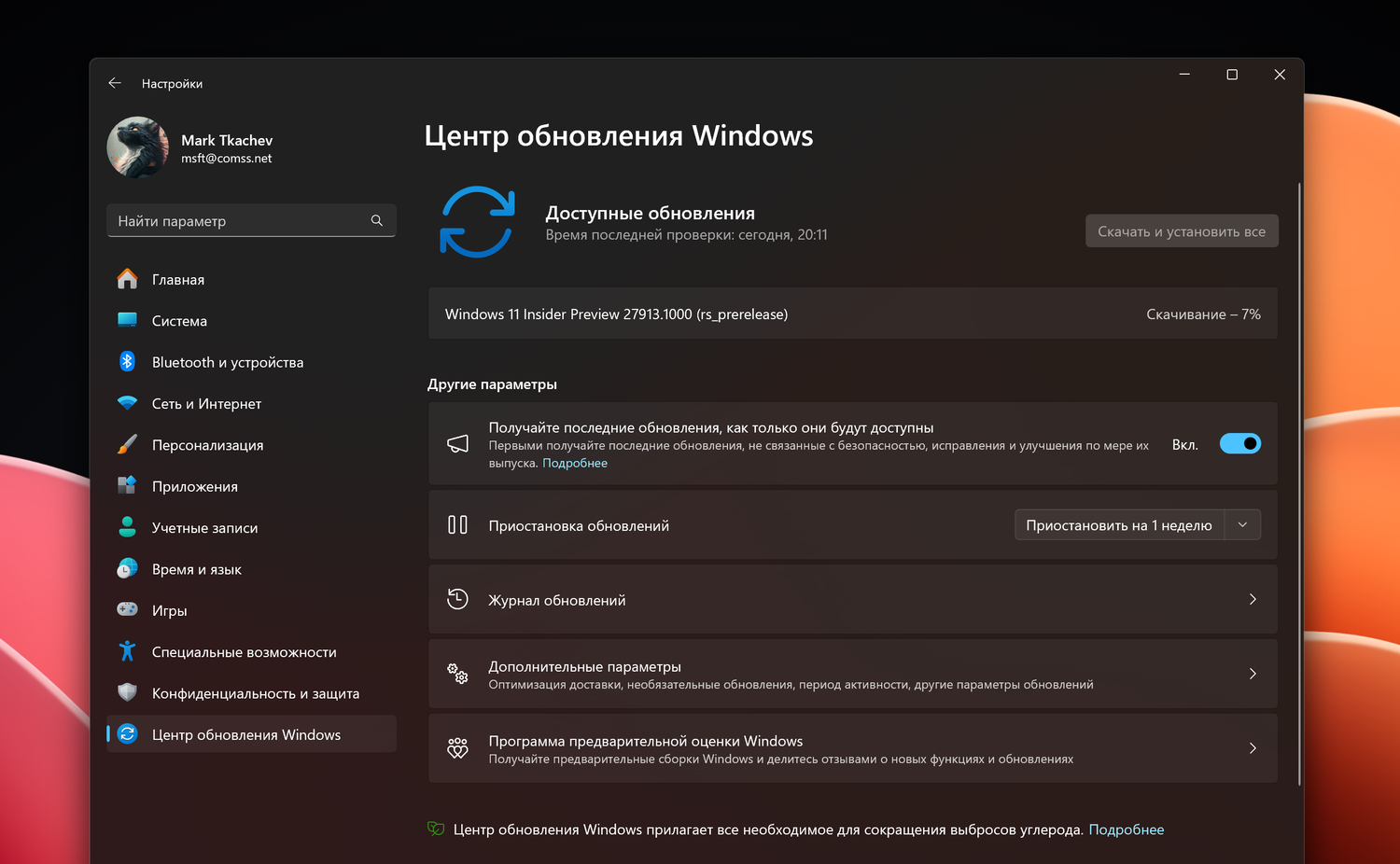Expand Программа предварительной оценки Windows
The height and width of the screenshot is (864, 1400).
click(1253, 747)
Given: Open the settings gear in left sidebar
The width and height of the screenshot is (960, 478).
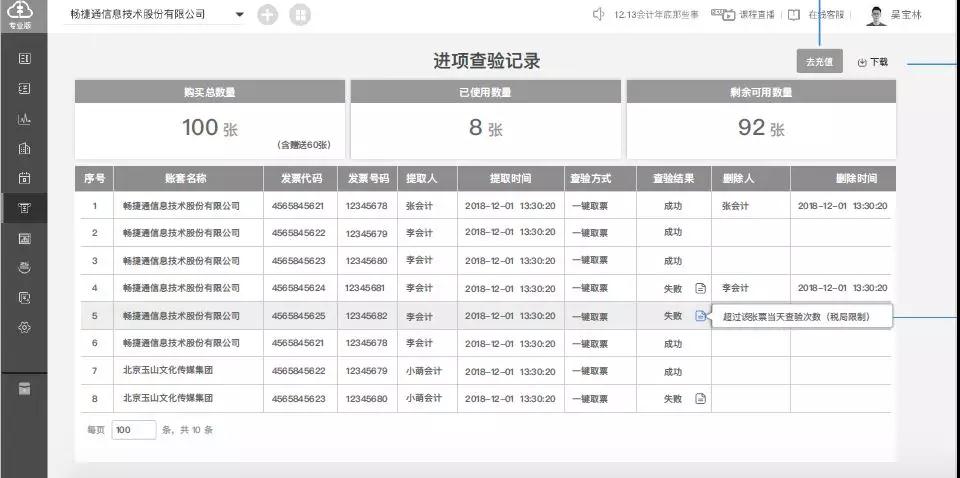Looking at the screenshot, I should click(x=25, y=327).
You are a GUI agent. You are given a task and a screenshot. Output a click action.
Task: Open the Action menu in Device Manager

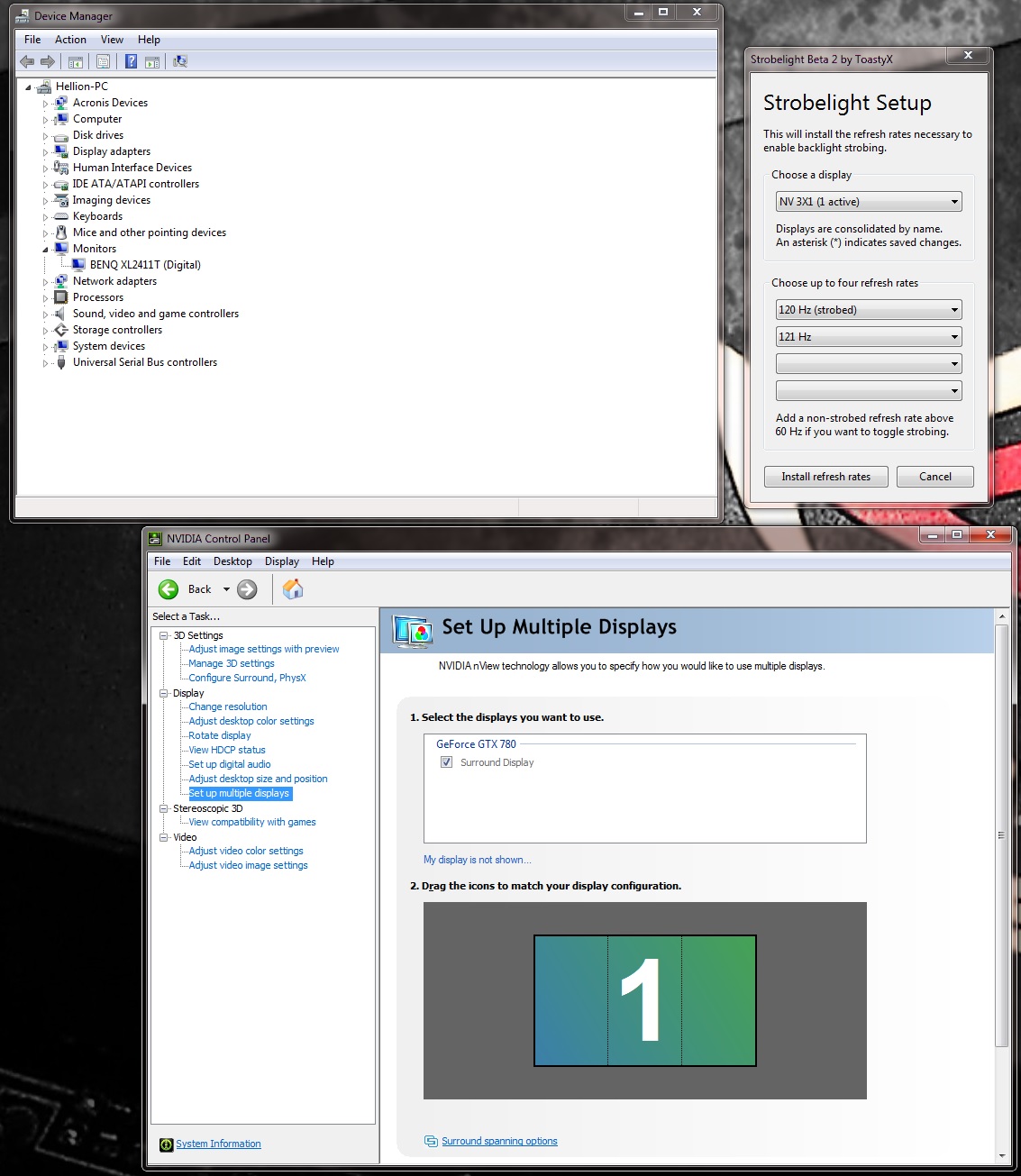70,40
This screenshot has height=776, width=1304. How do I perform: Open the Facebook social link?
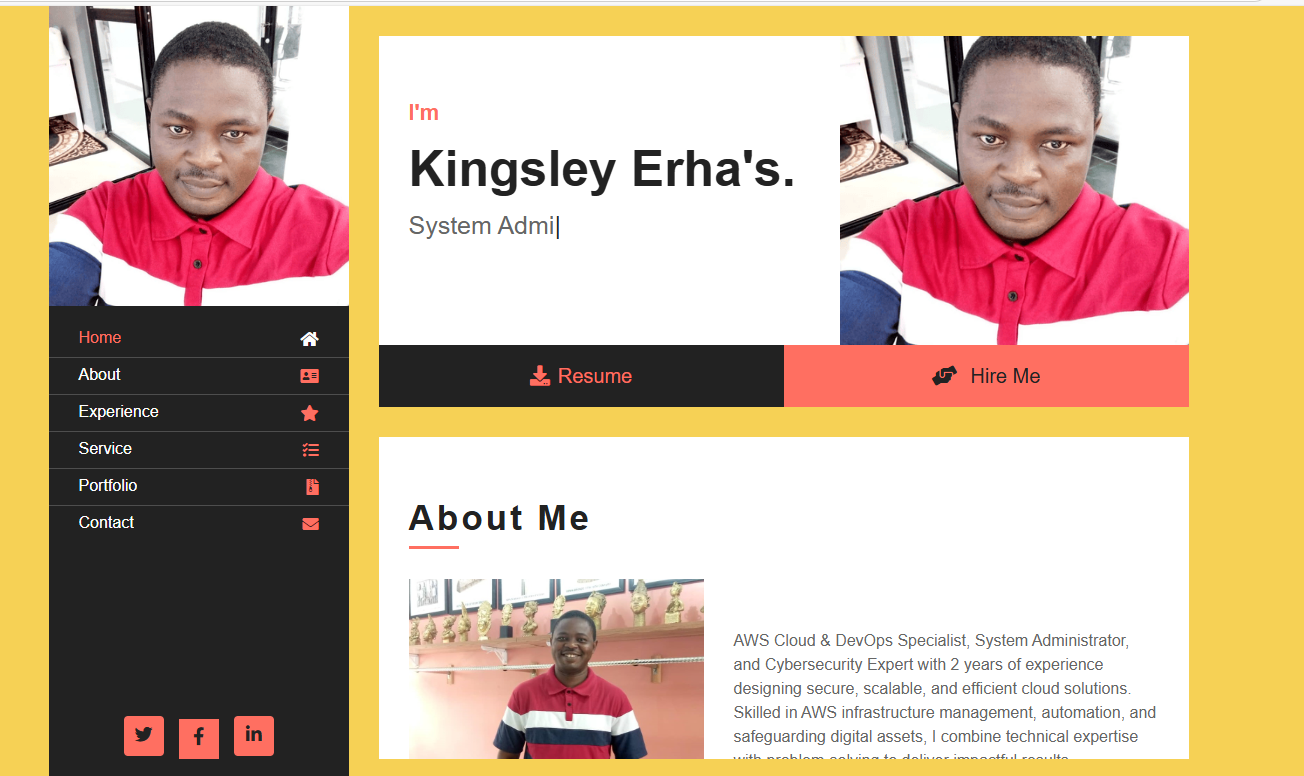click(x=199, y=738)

···

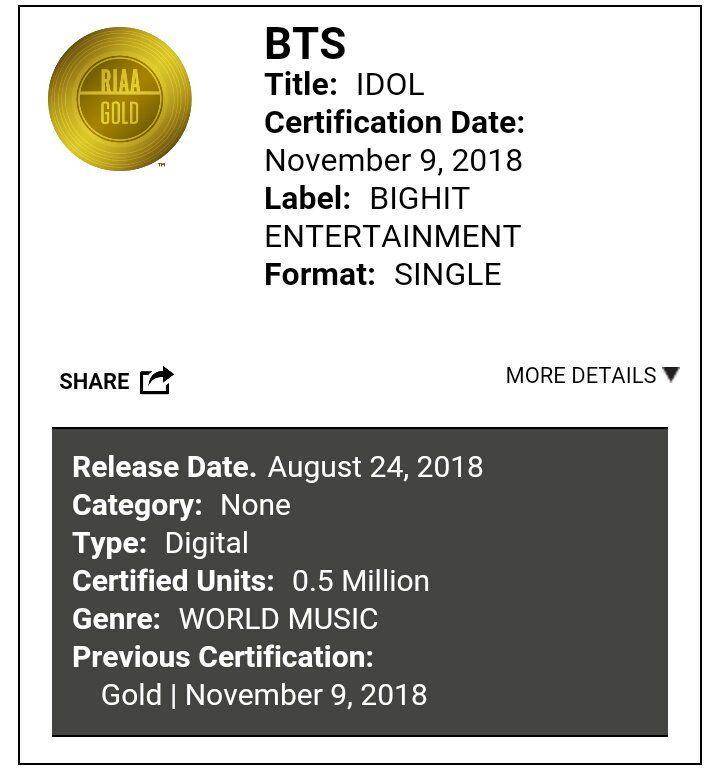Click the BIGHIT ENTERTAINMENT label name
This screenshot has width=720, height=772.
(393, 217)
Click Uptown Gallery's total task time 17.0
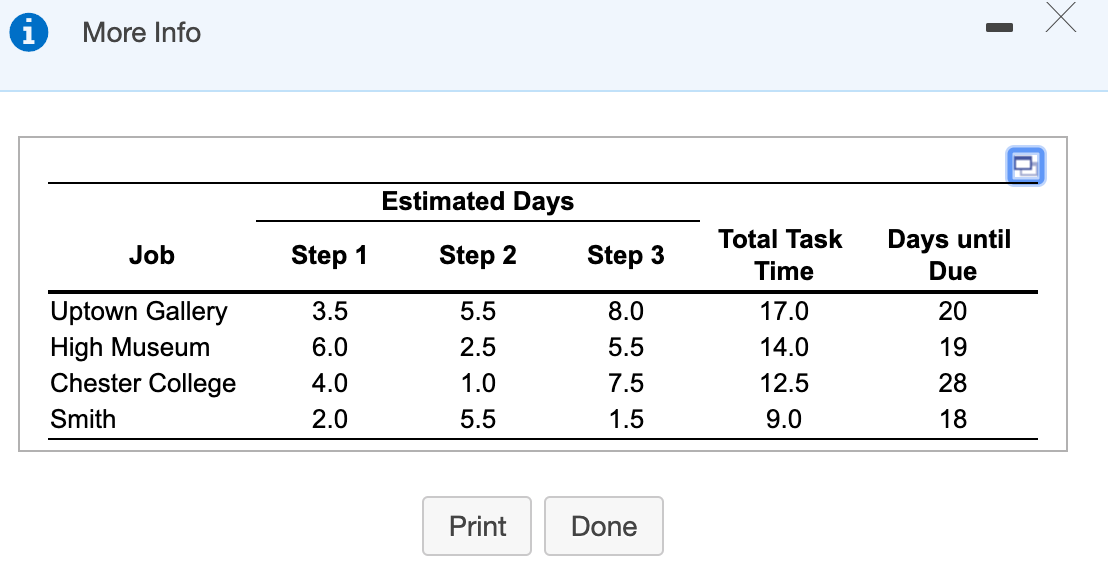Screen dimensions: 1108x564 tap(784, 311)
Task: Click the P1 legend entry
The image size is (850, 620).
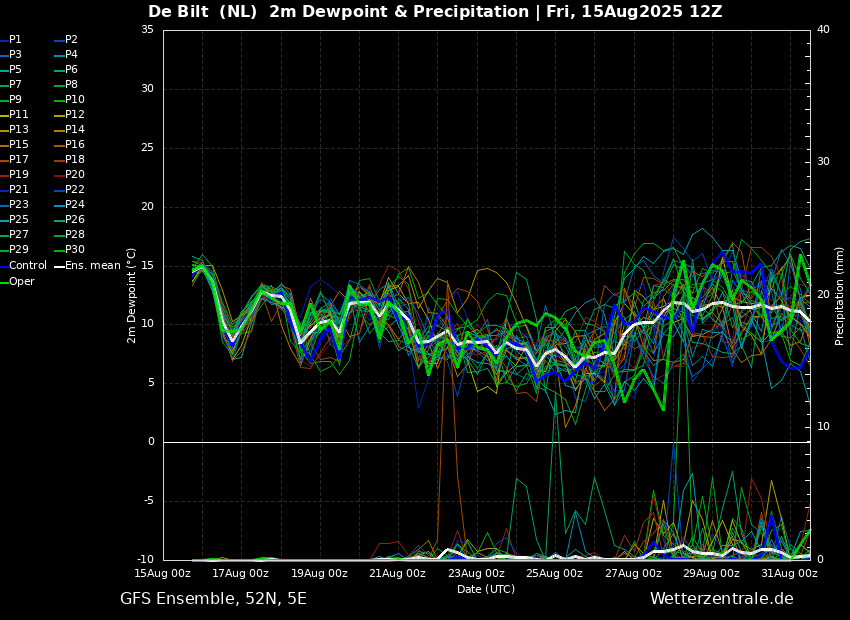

···

What you return must be an exact retyping of the lines above starting at the line with "Task: Click the P1 legend entry" and ending at the line with "The image size is (850, 620).", and nothing besides.

● Exercise response
Task: Click the P1 legend entry
The image size is (850, 620).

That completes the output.